The shares of common stock being offered are made under a "shelf" registration statement on Form S-3 (File No. 333-271324) filed with the SEC on April 18, 2023, which was subsequently amended on April 26, 2023, and declared effective by the SEC on April 28, 2023. The registered direct offering of these shares is carried out using a prospectus supplement, which is part of the effective registration statement. The final prospectus supplement and corresponding base prospectus related to this offering will be filed with the SEC. Interested parties can access these documents for free through EDGAR on the SEC's website at, or by reaching out to [email protected] or contacting the principal executive offices at 4016 Raintree Rd, Ste 300, Chesapeake, VA 23321, c/o Corporate Secretary, (800) 490-5020.

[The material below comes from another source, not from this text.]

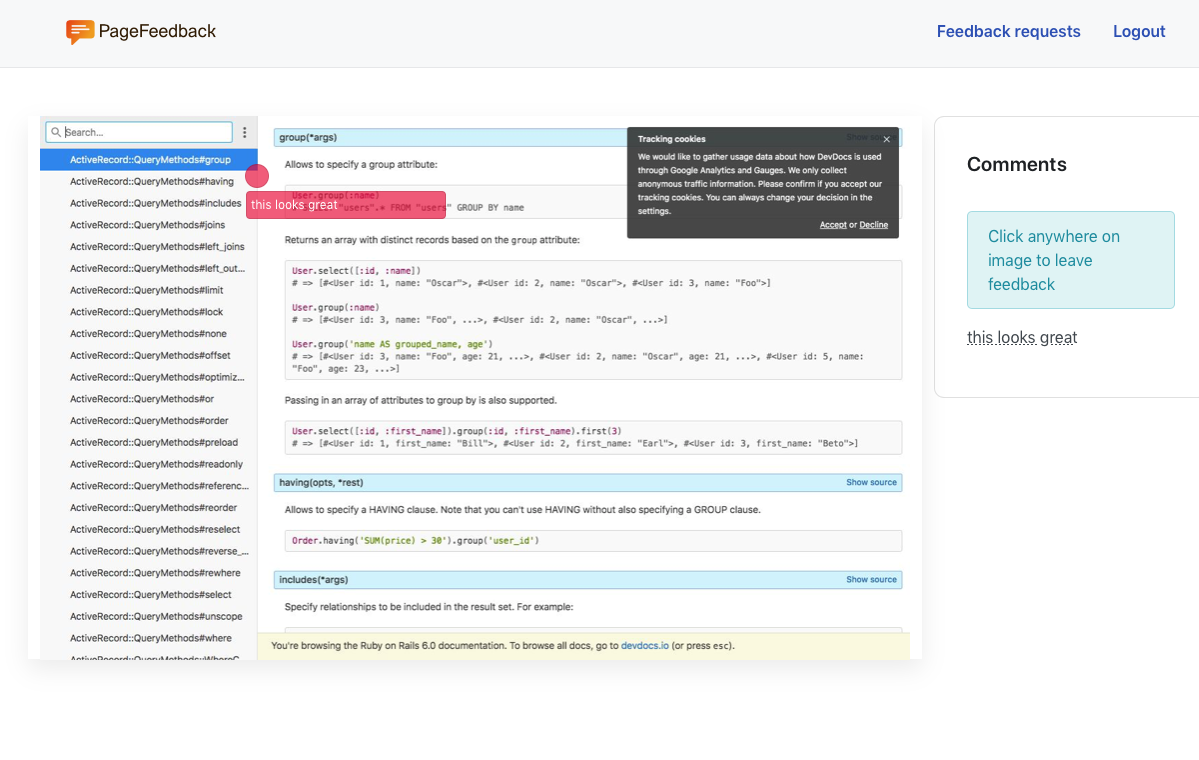
Task: Show source for group(*args)
Action: click(871, 137)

The unregistered warrants, along with the common stock they represent, are offered in a private placement under Section 4(a)(2) of the Act and Regulation D. They have not been registered under the Act or relevant state securities laws, thus they may not be reoffered or resold in the United States except under an effective registration statement or applicable exemptions from the registration requirements of the Act and state securities laws.

This press release is not intended as an offer to sell or a solicitation to buy the securities mentioned herein, nor shall it constitute an offer, solicitation, or sale in any state where such actions would be unlawful without prior registration or qualification under the securities laws of that state.